He attended the church at Alexandria when the weather and roads permitted a ride of ten miles. In New York and Philadelphia he never omitted attendance at church in the morning, unless detained by indisposition. The afternoon was spent in his own room at home; the evening with his family, and without company. Sometimes an old and intimate friend called to see us for an hour or two; but visiting and visitors were prohibited for that day. No one in church attended to the services with more reverential respect. My grandmother, who was eminently pious, never deviated from her early habits. She always knelt. The General, as was then the custom, stood during the devotional parts of the service. On communion Sundays, he left the church with me, after the blessing, and returned home, and we sent the carriage back for my grandmother…

…I never witnessed his private devotions. I never inquired about them. I should have thought it the greatest heresy to doubt his firm belief in Christianity. His life, his writings, prove that he was a Christian. He was not one of those who act or pray, “that they may be seen of men.” He communed with his God in secret.

My mother resided two years at Mount Vernon after her marriage with John Parke Custis, the only son of Mrs. Washington. I have heard her say that General Washington always received the sacrament with my grandmother before the revolution. When my aunt, Miss Custis died suddenly at Mount Vernon, before they could realize the event, he knelt by her and prayed most fervently, most affectingly, for her recovery. Of this I was assured by Judge Washington’s mother and other witnesses…

…She never omitted her private devotions, or her public duties; and she and her husband were so perfectly united and happy that he must have been a Christian.
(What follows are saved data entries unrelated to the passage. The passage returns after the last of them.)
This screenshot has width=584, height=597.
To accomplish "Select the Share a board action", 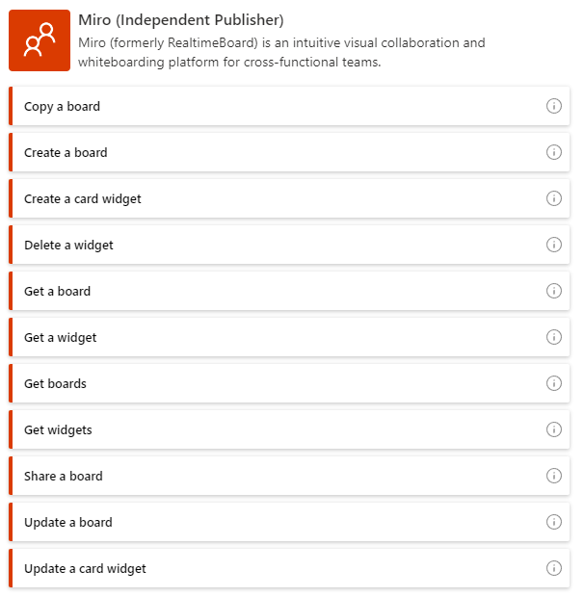I will [x=289, y=476].
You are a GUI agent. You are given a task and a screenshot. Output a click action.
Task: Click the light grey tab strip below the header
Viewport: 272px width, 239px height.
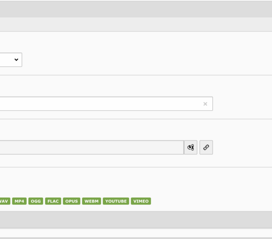pos(136,24)
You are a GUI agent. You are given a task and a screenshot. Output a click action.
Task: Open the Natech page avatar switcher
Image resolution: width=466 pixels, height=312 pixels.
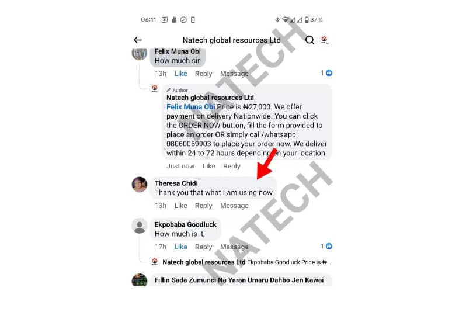pos(325,40)
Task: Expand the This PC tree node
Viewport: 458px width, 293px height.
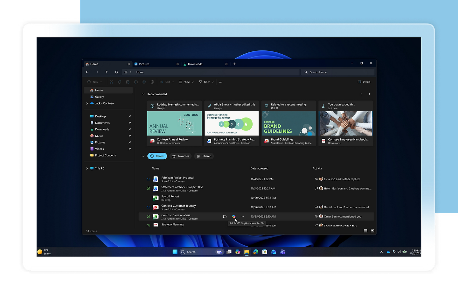Action: 87,169
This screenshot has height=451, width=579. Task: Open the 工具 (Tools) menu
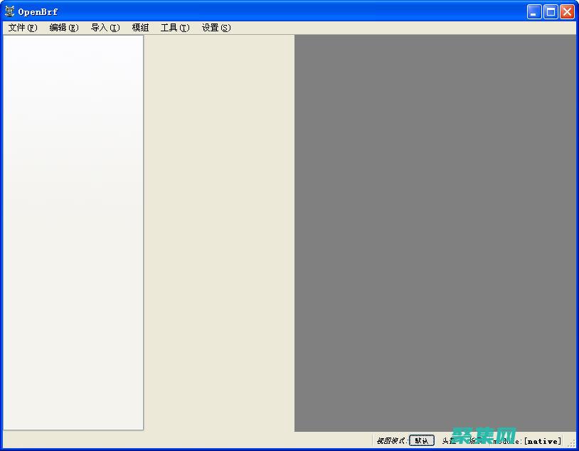174,28
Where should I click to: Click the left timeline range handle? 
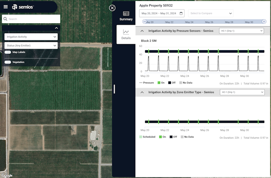(145, 21)
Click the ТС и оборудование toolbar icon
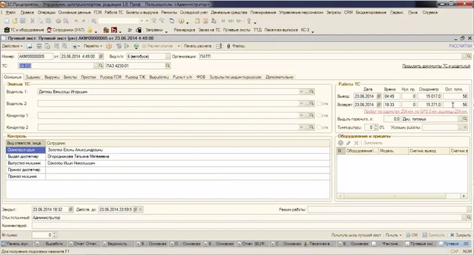 [25, 29]
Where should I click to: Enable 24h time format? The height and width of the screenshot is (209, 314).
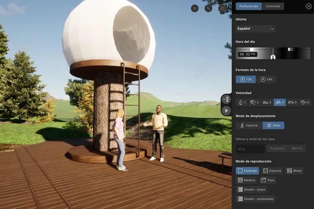[267, 79]
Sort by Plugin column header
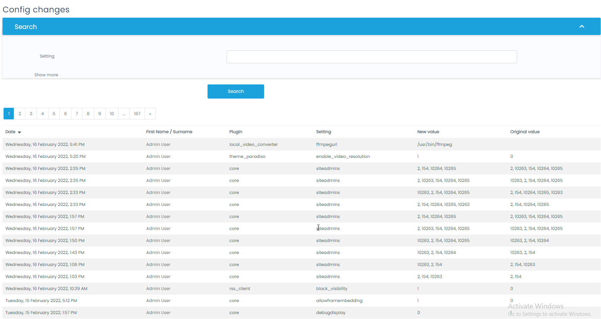Image resolution: width=601 pixels, height=319 pixels. point(235,132)
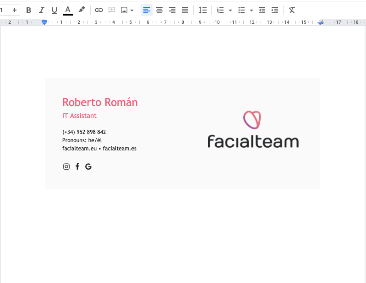Viewport: 366px width, 283px height.
Task: Click the add comment icon
Action: (x=112, y=10)
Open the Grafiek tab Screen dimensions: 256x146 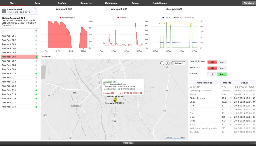coord(62,3)
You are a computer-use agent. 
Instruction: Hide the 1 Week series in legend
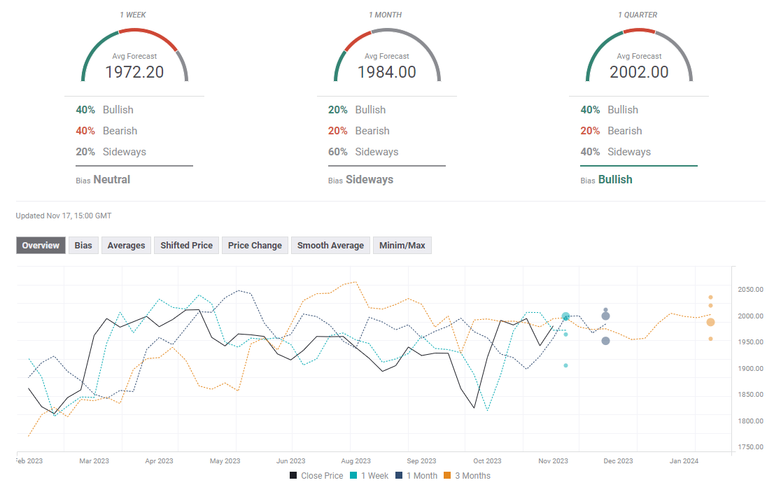click(369, 476)
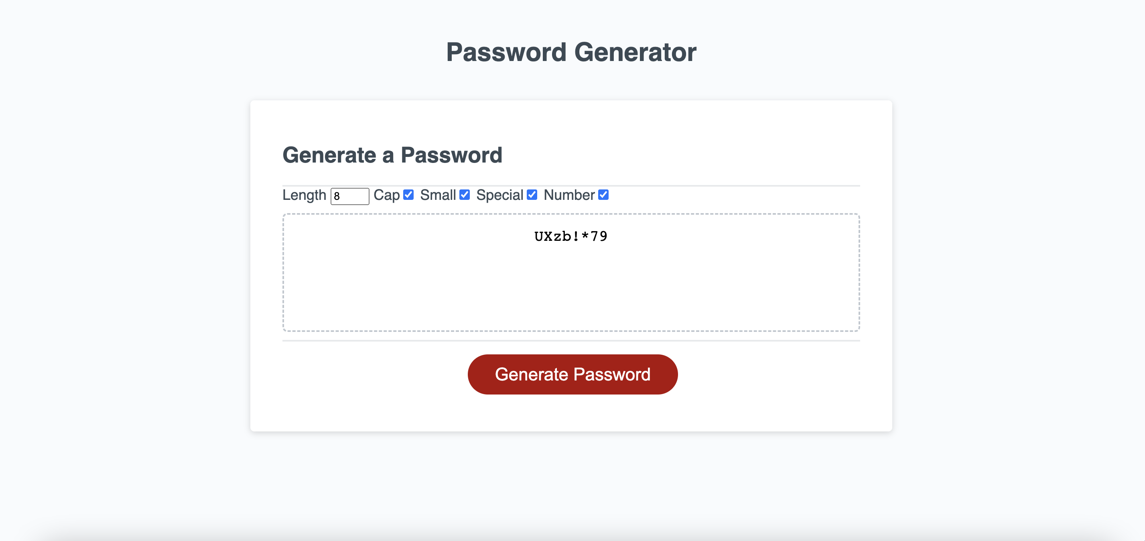
Task: Click the Special label text
Action: point(499,195)
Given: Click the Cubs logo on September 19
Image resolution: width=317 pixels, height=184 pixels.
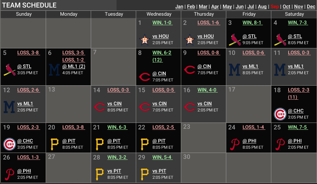Looking at the screenshot, I should (x=9, y=144).

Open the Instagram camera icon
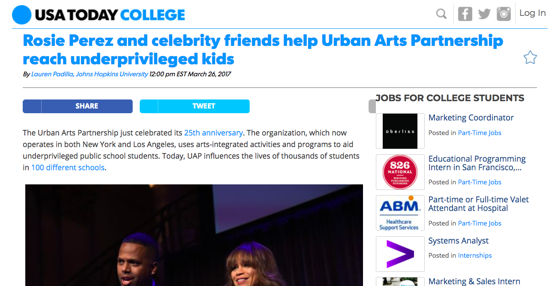pos(504,14)
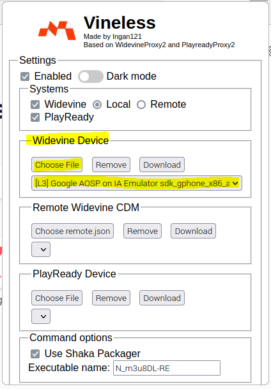Image resolution: width=271 pixels, height=389 pixels.
Task: Choose File for Widevine Device
Action: click(57, 165)
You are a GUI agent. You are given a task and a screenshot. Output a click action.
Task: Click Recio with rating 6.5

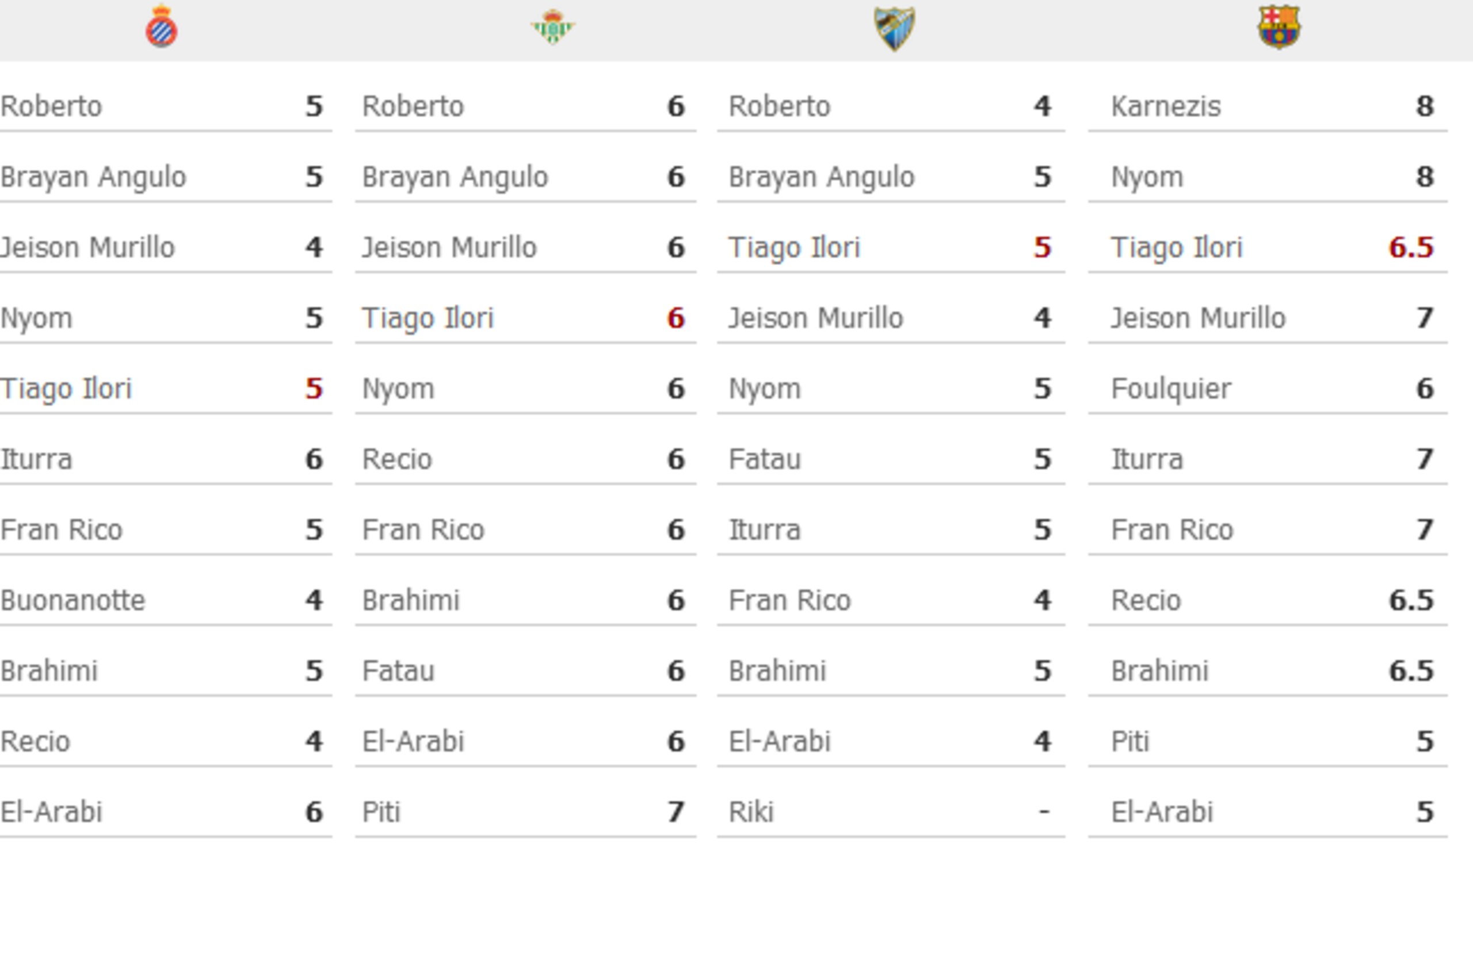[x=1146, y=601]
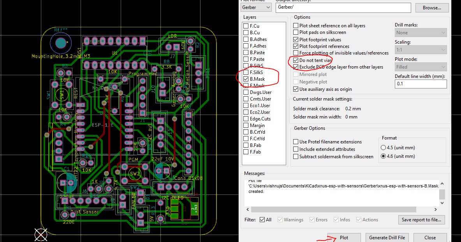461x242 pixels.
Task: Enable the F.Cu layer checkbox
Action: point(246,26)
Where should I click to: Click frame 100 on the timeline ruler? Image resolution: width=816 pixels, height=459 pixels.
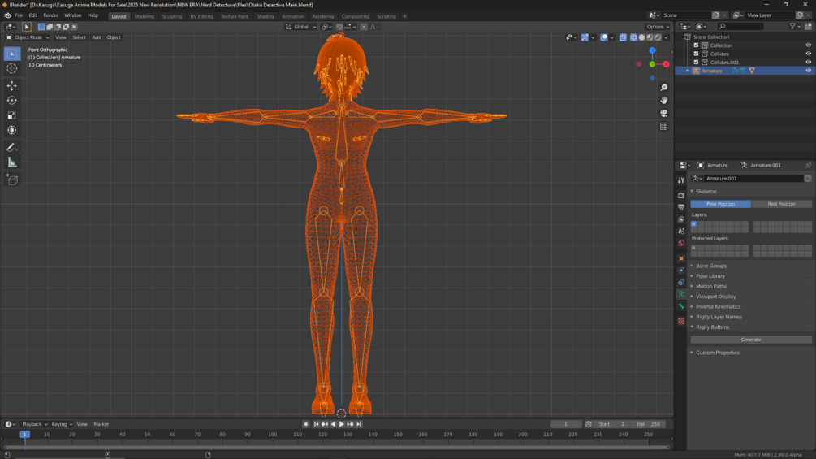coord(272,435)
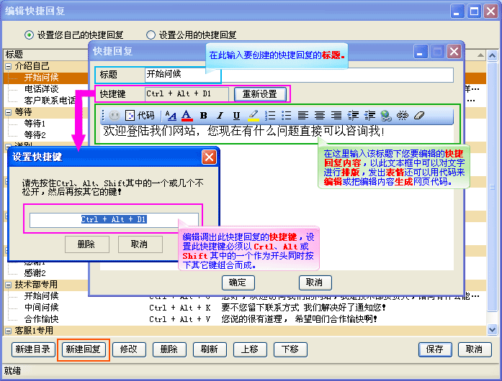The image size is (502, 381).
Task: Toggle italic text formatting
Action: tap(220, 115)
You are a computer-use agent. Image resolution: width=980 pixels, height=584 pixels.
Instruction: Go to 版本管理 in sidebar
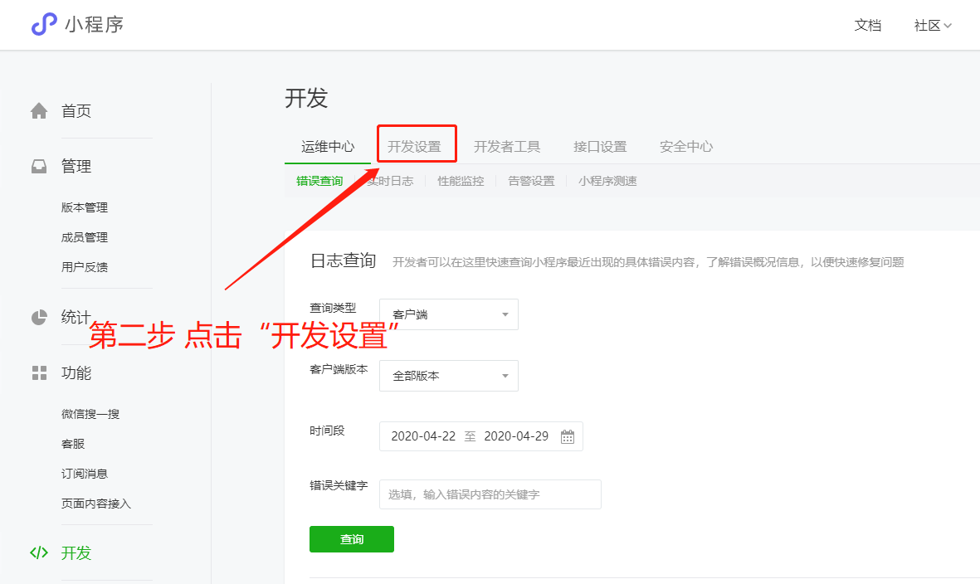coord(85,207)
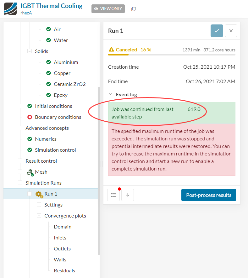Open the run log list icon
Viewport: 248px width, 278px height.
tap(113, 195)
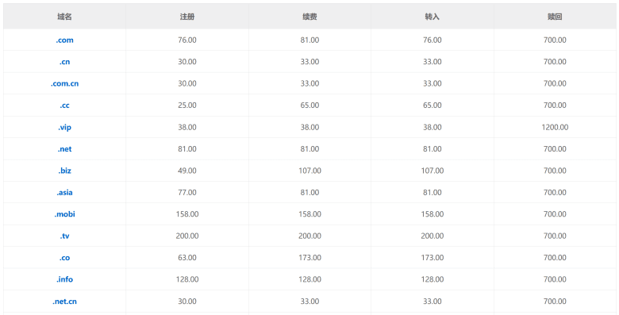Click the 1200.00 redemption price for .vip

coord(555,127)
She had no doubts, no fears for him. After forty years of devoted affection and uninterrupted happiness, she resigned him without a murmur into the arms of his Savior and his God, with the assured hope of his eternal felicity. Is it necessary that any one should certify, “General Washington avowed himself to me a believer in Christianity?” As well may we question his patriotism, his heroic, disinterested devotion to his country. His mottos were, “Deeds, not Words”; and, “For God and my Country.”

(The full text of the letter can be found in The Writings of George Washington, by Jared Sparks, published by American Stationers’ Company, Boston, 1837. Volume 12, page 406, letter of Eleanor Parke Lewis, 26 February, 1833.)

From the foregoing, we see that nothing whatsoever can be inferred from the fact that George Washington did not kneel during religious services, as it was then the custom to stand during the devotional parts of the service. We also see that Washington did kneel in prayer on at least one occasion, even though the account of his kneeling at Valley Forge is mythical.

The piety and Christianity of George Washington

George Washington was, privately, a pious man. Historian Peter Lillback, Ph. D., the president of Westminster Theological Seminary, published a book titled, George Washington’s Sacred Fire (Providence Forum, 2006), in which he summarized the evidence for Washington’s religiosity, using documents that were previously unavailable to historians. Here’s what he wrote in an online article summarizing his findings, titled, Why Have Scholars Underplayed George Washington’s Faith? (February 10, 2007):

It has simply been too easy for all parties in this debate to rely on secondary sources. Ultimately, Washington’s own words and his own actions in his own context establish the truth about his own faith…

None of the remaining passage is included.